When you traverse the dirContext, you should use DeclarePrivateAccessEntity(..., ..., dirScope);. You can get the dirScope by context_.FindScope(dirContext_[i].directiveSource).

Also, you should add one more example for the following:

!$omp parallel default(private)
    !$omp parallel default(firstprivate)
        x = y
    !$omp end parallel

    !$omp parallel default(shared)
        w = x + z
    !$omp end parallel
!$omp end parallel
peixin added a comment.Jul 4 2022, 4:32 AM

You may check one more example as follows:

!$omp parallel default(firstprivate)
    !$omp single
        x = y
    !$omp end single
!$omp end parallel
NimishMishra edited the summary of this revision. (Show Details)
  • Addressed comments
  • Added support for handling nested block constructs with default clauses
NimishMishra added inline comments.Jul 10 2022, 6:29 AM
flang/lib/Lower/Bridge.cpp
525

Use of eval here allows all symbols to be collected into a llvm::SetVector, even from the nested constructs. I found two special cases:

!$omp parallel default(private)
    y = 10
    !$omp parallel default(private)
           y = 20
    !$omp end parallel
!$omp end parallel

I got double privatization assertion failures with these. Hence the use of std::map in the current implementation in OpenMP.cpp to keep unique values.

Another corner-case was

!$omp parallel shared(y) default(private)
    y = 10
    !$omp parallel default(private)
         y = 20
    !$omp end parallel
!$omp end parallel

This again looked at the default(...) of the outer construct, and collected all symbols with OmpPrivate. Means even though we have a shared(y), it was getting privatized. For this, I deliberately collect sharedSymbols and remove them from the std::map being privatised.

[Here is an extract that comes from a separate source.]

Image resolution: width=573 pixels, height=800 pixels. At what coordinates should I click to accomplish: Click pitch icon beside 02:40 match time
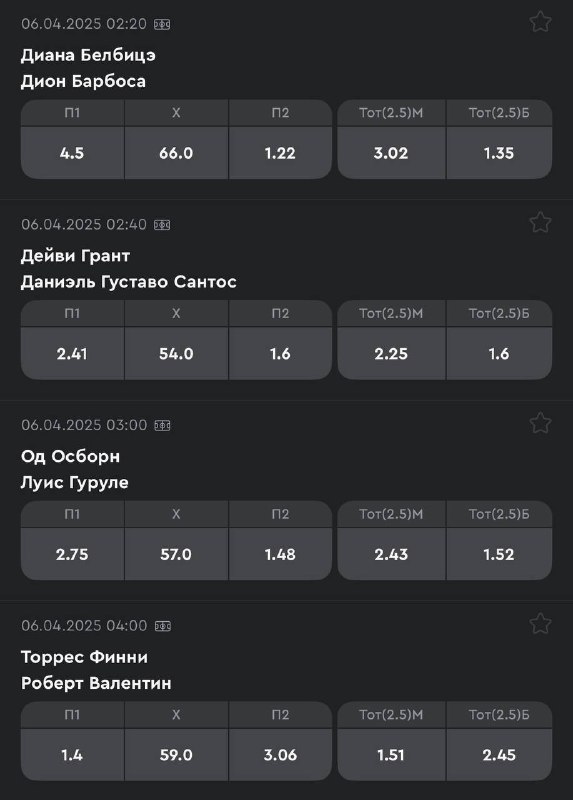162,225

peixin added inline comments.Jul 11 2022, 6:43 PM
flang/lib/Lower/Bridge.cpp
517–518

Can you remove this change and add "Depends on D129190" in the summary?

flang/lib/Lower/OpenMP.cpp
199

This code is too fragile. What about the following:

llvm::SetVector<const Fortran::semantics::Symbol *> defaultSymbols;
llvm::SetVector<const Fortran::semantics::Symbol *> symbolsInNestedOmpRegions;
llvm::SetVector<const Fortran::semantics::Symbol *> privatizedSymbols;
// Collect the symbols.
for (auto privatizedSymbol: privatizedSymbols)
  privatizeSymbol(*privatizedSymbol);
for (auto defaultSymbol : defaultSymbols)
  if (!symbolsInNestedRegions.contains(defaultSymbol))
    privatizeSymbol(*defaultSymbol);
flang/lib/Semantics/resolve-directives.cpp
1490
1491
1515
Symbol *hostSymbol =
    defaultDSASymbols.size() ? defaultDSASymbols.back() : &symbol->GetUltimate();
defaultDSASymbols.push_back(DeclarePrivateAccessEntity(
    *hostSymbol, dirContext.defaultDSA,
    context_.FindScope(dirContext.directiveSource)));
NimishMishra added inline comments.Jul 13 2022, 12:16 AM
flang/lib/Lower/OpenMP.cpp
199

This doesn't solve one problem. Consider:

!$omp parallel default(private)
  x = 20
  !$omp parallel default(firstprivate)
         y = 10
  !$omp end parallel

    !$omp parallel default(first)
         y = 10
  !$omp end parallel
!$omp end parallel

Now defaultSymbols creates the vector [x, y, y]. This causes assertion failure.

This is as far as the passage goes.